Courtois signed a new five-year deal, but the circumstances didn't sit easy with fans and as a consequence many questioned whether or not playing for Chelsea meant anything to him.
Of course he was shown plenty of welcoming love by the fans, the chant "Thibaut, Thibaut!" would echo around Stamford Bridge, but that didn't stop Courtois at every given opportunity, particularly when away on international duty with Belgium, talking about his love of Madrid.
Yes, there was sympathy for his domestic situation, as he had a Spanish girlfriend and two children back home, but there was no need for Courtois to constantly repeat himself. Chelsea had bent over backwards to accommodate his wishes, even shunting aside goalkeeping coach Christophe Lollichon -- brought in originally to work with Cech -- so the apparent lack of loyalty rankled.
Real Madrid making no secret of their ambition to sign Courtois didn't help matters and once again the Belgian stood off signing an improved contract with Chelsea, making a series of "wait and see" non-committal comments.

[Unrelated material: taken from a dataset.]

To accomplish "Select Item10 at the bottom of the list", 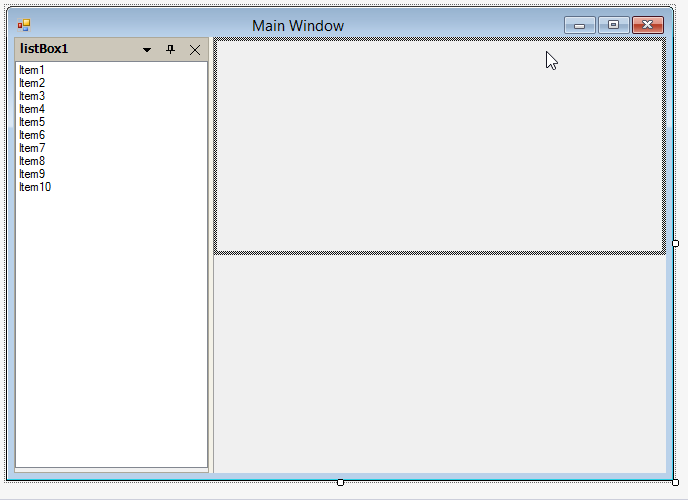I will pyautogui.click(x=35, y=187).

Although he played a major part in winning two Premier League titles, many fans wondered if he'd actually improved as a goalkeeper. As it transpired, his Achilles' heel was exposed earlier this year during a Champions League tie with Barcelona in the Camp Nou when Lionel Messi beat him twice by putting the ball through his legs. The keeper's disclosure this was his area of weakness drew ridicule and scorn from fans, but he seemed unfazed by it. By the end of the season it was a case of enough-is-enough.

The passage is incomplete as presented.